* SHORT PROBLEM A:
In the Co-operative Bank article, who represents the retail investors among the bondholders?
* SHORT PROBLEM B:
Using the Co-operative Bank article, list the measures that would bridge the bank's £1.5bn capital shortfall.
* SHORT PROBLEM C:
Extend the Co-operative Bank article from where it stops, adding a paragraph or two.

The battle for control of The Co-operative Bank is probably now moving towards its endgame. A prospectus is to be published at some point in the final three months of this year – possibly at the end of October. We should then know whether bondholders have accepted the proposed resolution lodged by the Bank and the Co-operative Group.
Over recent weeks a significant shift in attitude has taken place at the Group. Initially, requests by bondholders to meet with the Bank were rejected. Bondholders complained they were given a response that was akin to ‘take it or leave it’ – the ‘it’ being detailed proposals to be revealed later in the year in the prospectus, but of which they had little knowledge. The underlying principles are that the bank’s £1.5bn capital shortfall in the bank would be bridged through the sale of life assurance and general insurance arm, the conversion of £500m of bonds into equity and an additional £500m to be invested by the Group.
Bondholders were angry and demanded to meet with the Bank and Group. I understand that UBS, which is advising the Bank and Group, now meets bondholder representatives on a regular basis. Those bondholders can be divided into three groups. There are the retail investors, including pensioners who rely on the income from their bonds and many of whom invested because of a commitment to the co-operative movement. Their representative is Mark Taber of Fixed Income Investments.

* DATA EXCERPTS:

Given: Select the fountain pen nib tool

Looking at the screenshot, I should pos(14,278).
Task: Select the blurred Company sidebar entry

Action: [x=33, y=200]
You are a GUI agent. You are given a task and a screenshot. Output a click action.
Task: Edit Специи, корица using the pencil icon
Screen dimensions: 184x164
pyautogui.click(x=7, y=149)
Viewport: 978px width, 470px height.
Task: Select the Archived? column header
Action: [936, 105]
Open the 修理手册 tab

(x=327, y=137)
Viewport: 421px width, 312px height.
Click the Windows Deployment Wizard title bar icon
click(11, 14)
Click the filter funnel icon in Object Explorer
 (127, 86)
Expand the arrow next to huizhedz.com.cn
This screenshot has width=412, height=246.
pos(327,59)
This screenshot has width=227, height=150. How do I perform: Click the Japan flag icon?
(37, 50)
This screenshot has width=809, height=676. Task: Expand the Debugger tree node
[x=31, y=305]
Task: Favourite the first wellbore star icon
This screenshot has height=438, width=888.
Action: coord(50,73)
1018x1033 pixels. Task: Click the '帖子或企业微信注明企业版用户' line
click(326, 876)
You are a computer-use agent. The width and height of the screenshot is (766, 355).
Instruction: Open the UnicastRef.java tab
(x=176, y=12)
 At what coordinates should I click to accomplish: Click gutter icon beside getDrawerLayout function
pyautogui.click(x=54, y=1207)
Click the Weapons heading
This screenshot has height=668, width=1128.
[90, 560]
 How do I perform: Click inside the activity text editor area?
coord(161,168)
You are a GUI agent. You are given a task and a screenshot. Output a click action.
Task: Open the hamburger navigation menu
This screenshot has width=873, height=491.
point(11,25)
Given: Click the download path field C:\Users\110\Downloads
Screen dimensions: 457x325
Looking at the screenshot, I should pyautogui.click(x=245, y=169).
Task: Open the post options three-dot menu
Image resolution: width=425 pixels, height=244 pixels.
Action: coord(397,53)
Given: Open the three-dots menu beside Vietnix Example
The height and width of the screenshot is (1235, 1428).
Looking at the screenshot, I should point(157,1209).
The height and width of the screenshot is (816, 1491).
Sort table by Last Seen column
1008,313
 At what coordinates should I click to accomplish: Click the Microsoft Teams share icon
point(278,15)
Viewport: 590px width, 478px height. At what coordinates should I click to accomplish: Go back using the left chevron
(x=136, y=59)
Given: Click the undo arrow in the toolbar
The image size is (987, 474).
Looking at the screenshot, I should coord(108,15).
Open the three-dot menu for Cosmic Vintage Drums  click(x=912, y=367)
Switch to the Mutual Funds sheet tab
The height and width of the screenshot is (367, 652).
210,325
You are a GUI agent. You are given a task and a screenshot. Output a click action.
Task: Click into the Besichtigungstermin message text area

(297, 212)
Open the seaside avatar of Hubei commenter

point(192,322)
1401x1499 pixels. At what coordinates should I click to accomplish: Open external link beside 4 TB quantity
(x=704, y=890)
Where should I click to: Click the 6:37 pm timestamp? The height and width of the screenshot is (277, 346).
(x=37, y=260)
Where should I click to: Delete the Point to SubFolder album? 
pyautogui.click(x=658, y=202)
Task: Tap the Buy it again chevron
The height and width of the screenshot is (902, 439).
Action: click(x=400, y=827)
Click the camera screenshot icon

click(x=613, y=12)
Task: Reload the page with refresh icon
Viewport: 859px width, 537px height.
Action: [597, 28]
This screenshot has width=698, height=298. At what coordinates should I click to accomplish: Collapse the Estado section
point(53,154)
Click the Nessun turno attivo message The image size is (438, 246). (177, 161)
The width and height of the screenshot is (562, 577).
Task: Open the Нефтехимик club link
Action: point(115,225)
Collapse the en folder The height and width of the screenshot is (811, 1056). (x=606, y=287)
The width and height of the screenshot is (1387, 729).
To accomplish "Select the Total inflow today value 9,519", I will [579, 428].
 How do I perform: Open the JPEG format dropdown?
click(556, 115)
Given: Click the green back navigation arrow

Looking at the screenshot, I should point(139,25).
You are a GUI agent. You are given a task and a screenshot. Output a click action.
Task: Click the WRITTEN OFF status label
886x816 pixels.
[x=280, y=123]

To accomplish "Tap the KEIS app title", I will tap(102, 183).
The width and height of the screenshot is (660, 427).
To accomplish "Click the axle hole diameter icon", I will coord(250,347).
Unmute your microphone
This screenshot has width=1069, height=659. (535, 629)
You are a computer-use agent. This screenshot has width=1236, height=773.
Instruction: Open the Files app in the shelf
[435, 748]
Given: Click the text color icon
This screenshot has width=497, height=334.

* TASK OUTPUT A:
Mark Taber of Fixed Income Investments.

* TASK OUTPUT B:
- Sale of the life assurance and general insurance arm
- Conversion of £500m of bonds into equity
- An additional £500m to be invested by the Group

* TASK OUTPUT C:
A second group are the UK based institutional investors, who it is reported are being organised with the help of the Association of British Insurers (though the ABI declines to confirm or deny this). This group has remained tight lipped. Mark Taber’s take on this is that these institutions do not want it publicly noticed that they invested in bonds that have now fallen substantially in value. Their interests are also to maximise their income and I am told they may be unhappy at the prospect of accepting equity in place of income generating debt.
The third group are the hard hitters – the so-called ‘vulture’ hedge funds including Aurelius and Silver Point, which specialise in buying distressed debt and using legal recourse to maximise their returns. Aurelius and Silver Point are, along with another eight funds, represented by the investment bank Moelis. I understand that UBS is now liaising closely with Moelis, with the objective from the Bank’s point of view of the prospectus proving acceptable to the hedge funds, as well as to the other classes of bondholders.
However, it is not yet clear that the hedge funds will be won over – and if the publication date of the prospectus slips much into November or possibly into December, that could be a clear indication that a consensus on the proposed resolution has not been achieved.
There has been speculation that the new regulator, the Bank of England’s Prudential Regulatory Authority, has met with Moelis to ensure that if the bondholders take control of the bank they will do so in a way that is acceptable to the PRA and that the team that would take over the running of the bank would pass the PRA’s competence test.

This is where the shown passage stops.